What we want to quickly discuss here is the gap between the teaching of a theory and testing somone’s knowledge of that theory , and Casual learning which is the passing on some practical, basic messages – via a short-form video, written article, or audio clip – that may help someone in their personal or profesional life. Its value lies in the ability for these “casual learners” to take something away from the session, and immediately use it in their everyday lives. The test is in practice, not formally.
If casual learning can take place as part of a virtual community of learners who are using those basic lessons in their workplace or wherever, they can come back to that community to discuss how they may have helped them do their job better, solve a problem and share experiences – this drives innovation and new ways of using ideas. This is why casual learning is suited to a mobile or online environment being used by a professional development audience.

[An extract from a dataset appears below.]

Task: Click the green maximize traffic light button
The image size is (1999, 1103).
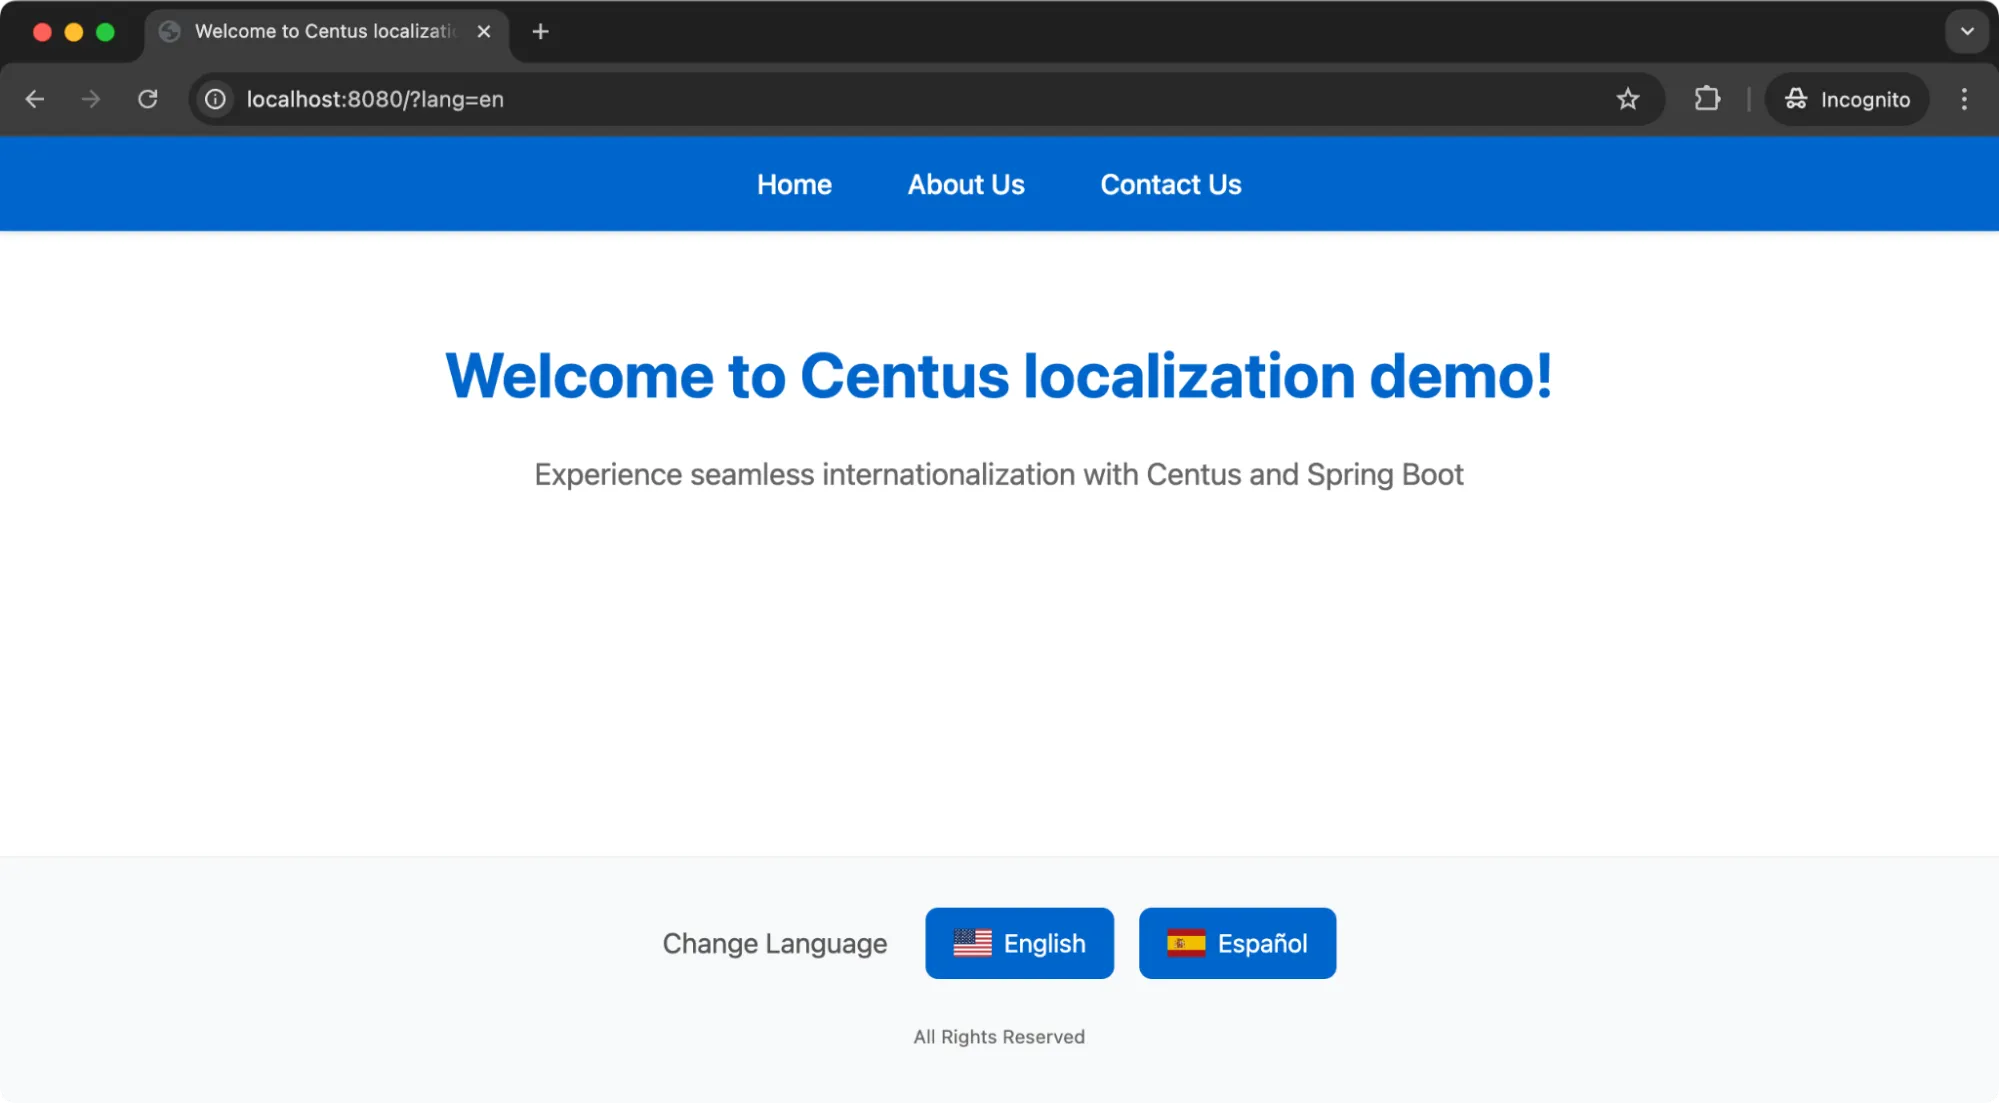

In an academic learning environment learners come back to their virtual campus to be graded on their understanding of the theory – not their ability to innovate or change it – requiring tests, and the creation of grading to judge an individuals’ progress. This takes resources and, what’s more, the use of credible resources to fairly grade them.
This is why even an online university requires infastructure and bureacracy that mirrors a “real university” and for what gain? Especially if, as we are now discovering, students may not be learning anyway – preferring to cheat their way through courses that have no actual standing. Distance learning through universities traditionally involves on-campus, supervised testing and sessions for a reason. It gives them credibility and motivation to study and think. But then, of course, they lead to real qualifications and cost real money.
Offering the material of the world’s top theoretical minds is fantastic, but is the MOOC model really one that will work long-term or is all just hype? Will it lead to a more innovative world? Current evidence suggests not.
When news of the plagarism and cheating on the meaningless tests of the meaningless courses comes to light it simply drags the whole concept down from being “changing the face of learning” to that of being “kind of interesting” in the mould of Wikipedia.